## To do
1) From the book review, reproduce the stretch from "The audio book, read" through "first World War." word for word.
2) List every person the book review identifies by name.

## Document passage
Memorable and literary, I had double the pleasure with “All the Light We Cannot See,” which I read and listened to when it was first published on 2014. This beautifully written historical novel by Anthony Doerr is set in the lovely, sea-washed walled-city of Saint-Malo, France, in the period leading up to World War II, and the ensuing years of the war.

The audio book, read by Zach Appelman, is poetic, the words lilting and beautifully rendered, a perfect accompaniment to the novel.

Marie-Laure Blanc, a teenager blind since age 6, and her father flee Paris when the city comes under siege from the Germans. The pair take refuge in Saint-Malo with Marie-Laure’s uncle, who suffers from agoraphobia resulting from shell shock in the first World War.

## Data rows
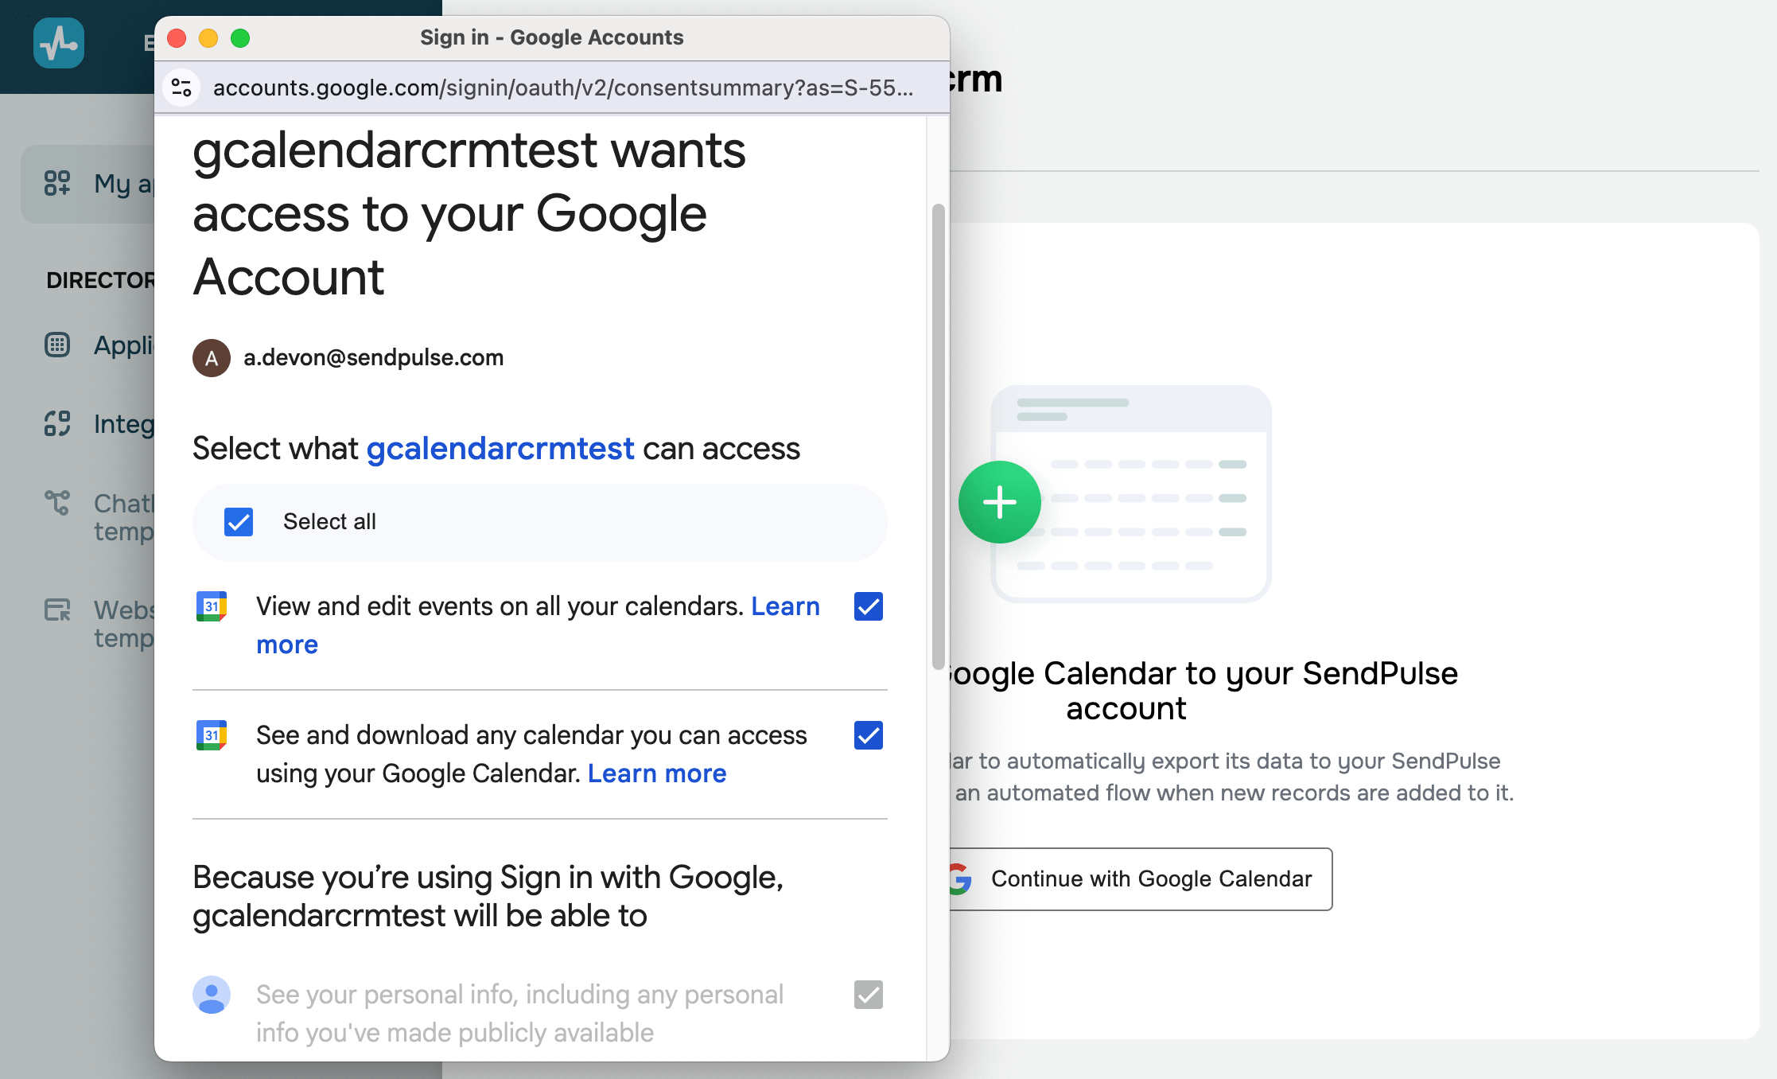Click the accounts.google.com address bar

[562, 88]
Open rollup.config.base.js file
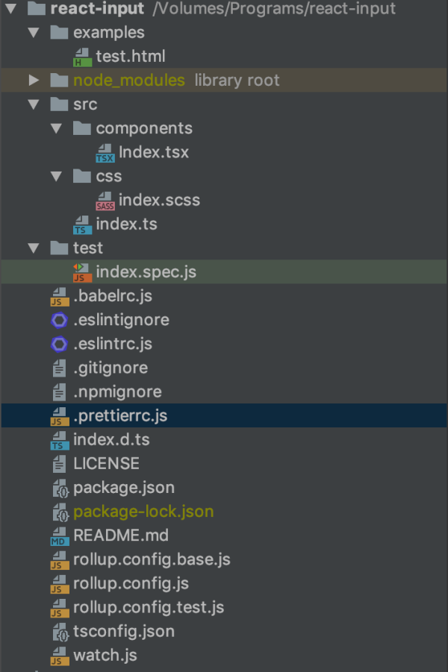The image size is (448, 672). tap(152, 559)
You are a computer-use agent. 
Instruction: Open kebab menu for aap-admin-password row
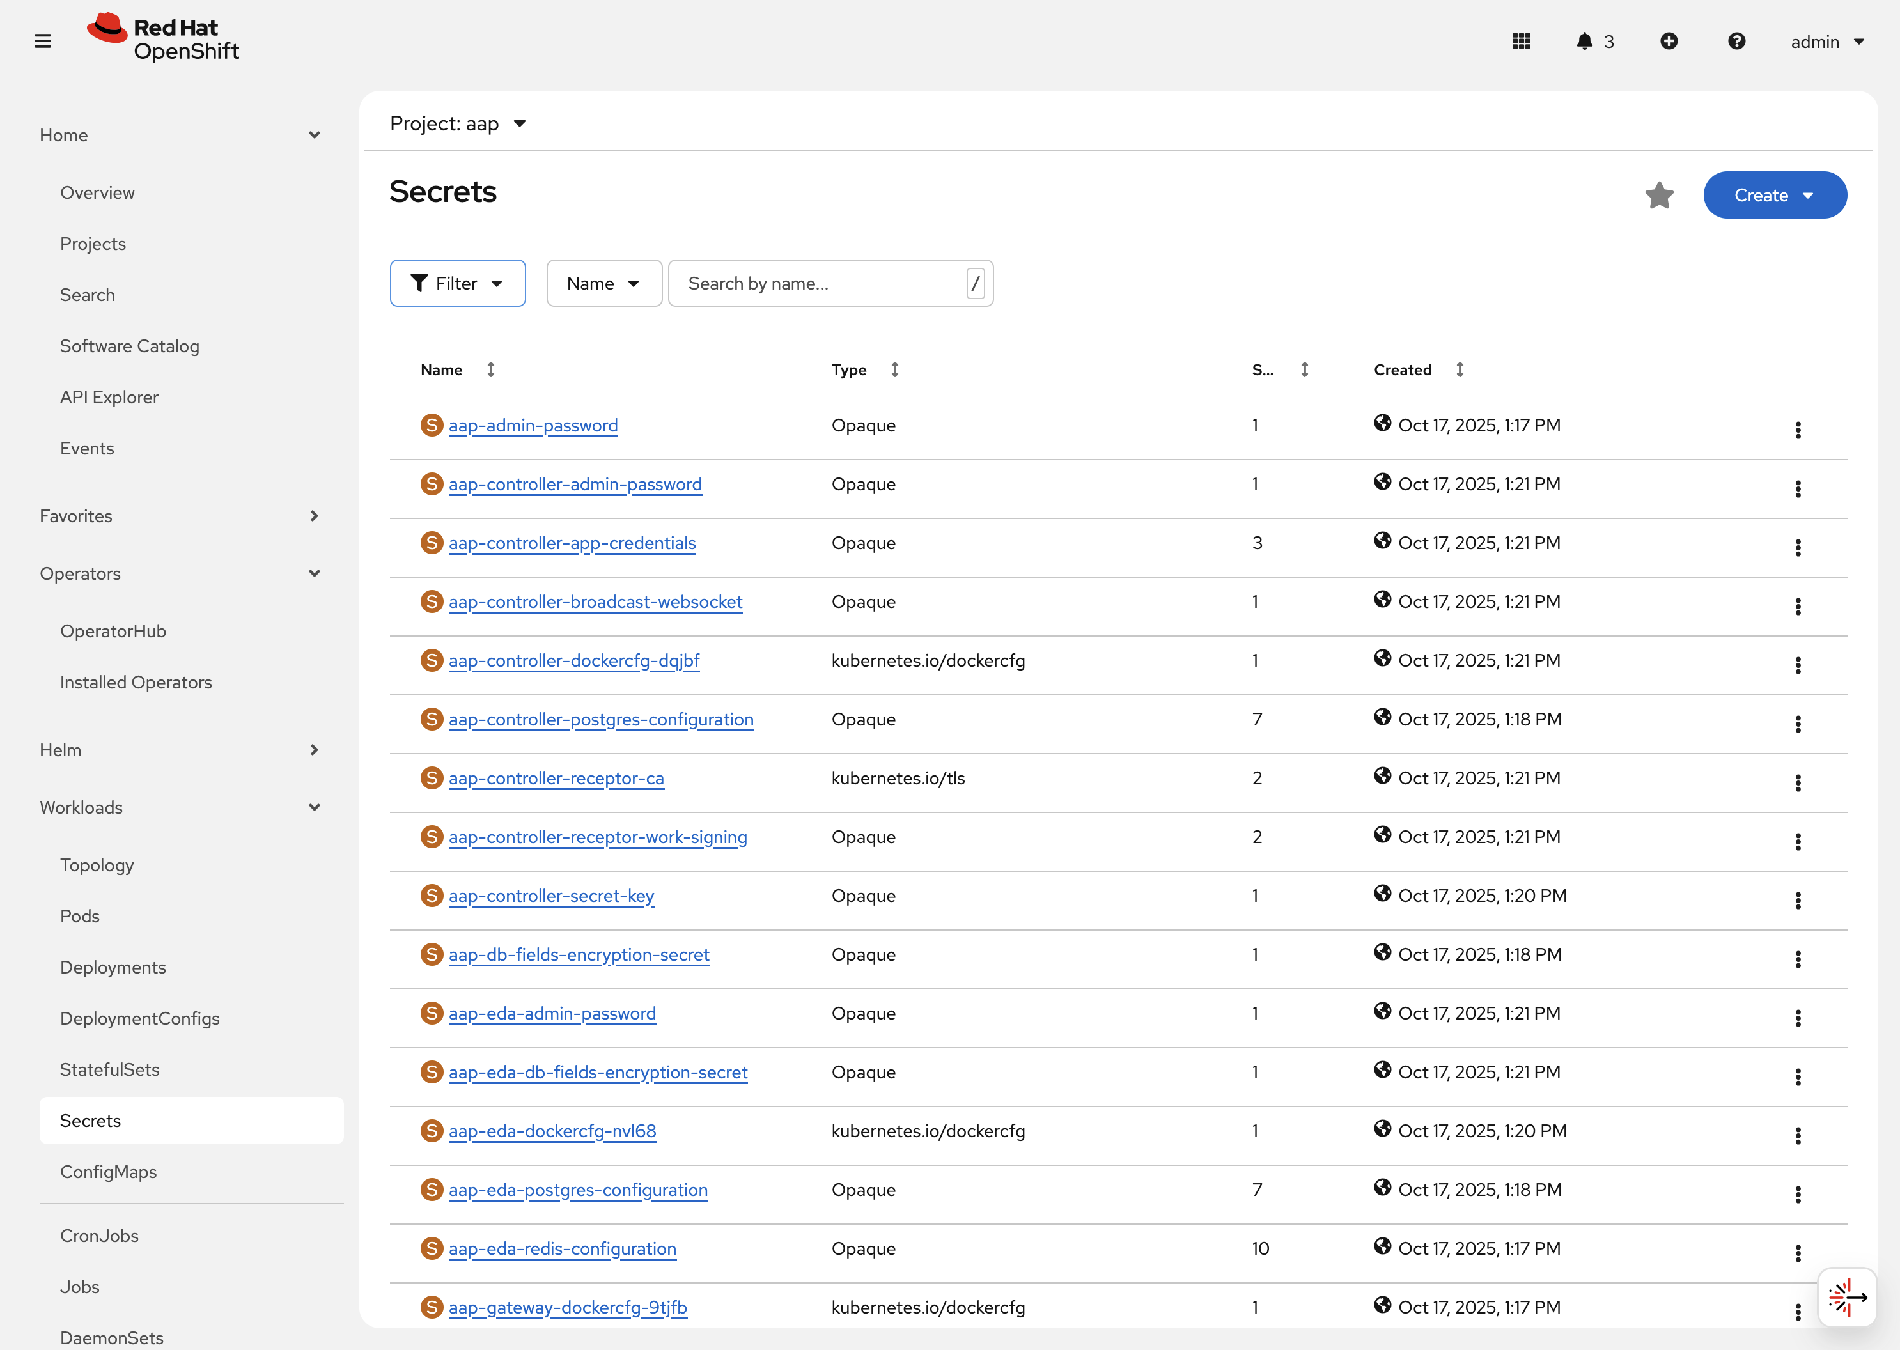click(1798, 430)
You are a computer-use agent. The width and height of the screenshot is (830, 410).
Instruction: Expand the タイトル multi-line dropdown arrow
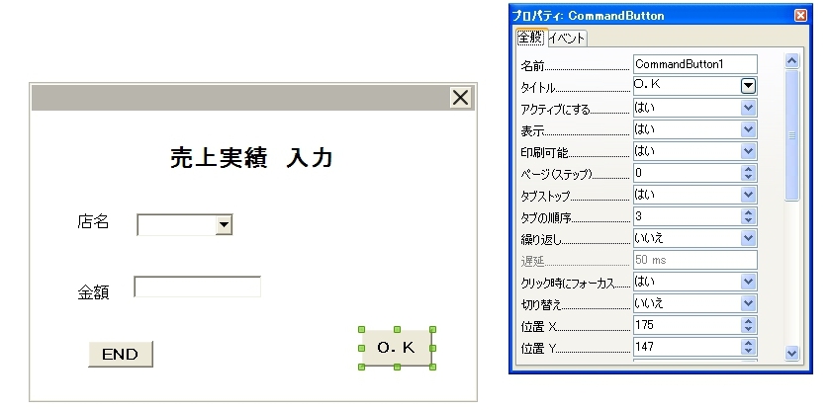pyautogui.click(x=749, y=86)
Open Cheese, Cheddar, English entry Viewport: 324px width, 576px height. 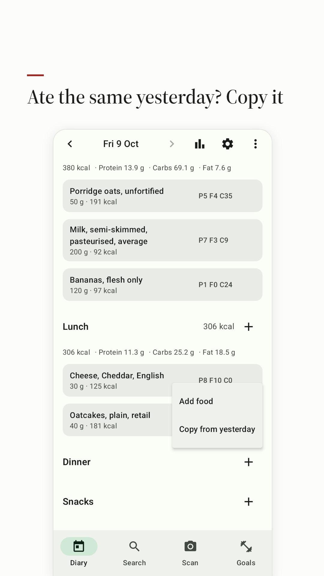117,380
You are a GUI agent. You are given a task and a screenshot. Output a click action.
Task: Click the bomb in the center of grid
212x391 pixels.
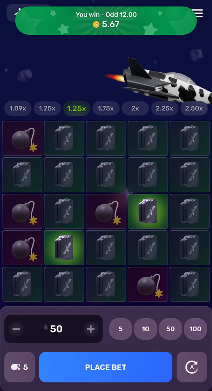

## In response
1)
The audio book, read by Zach Appelman, is poetic, the words lilting and beautifully rendered, a perfect accompaniment to the novel.

Marie-Laure Blanc, a teenager blind since age 6, and her father flee Paris when the city comes under siege from the Germans. The pair take refuge in Saint-Malo with Marie-Laure’s uncle, who suffers from agoraphobia resulting from shell shock in the first World War.

2) Anthony Doerr, Zach Appelman, Marie-Laure Blanc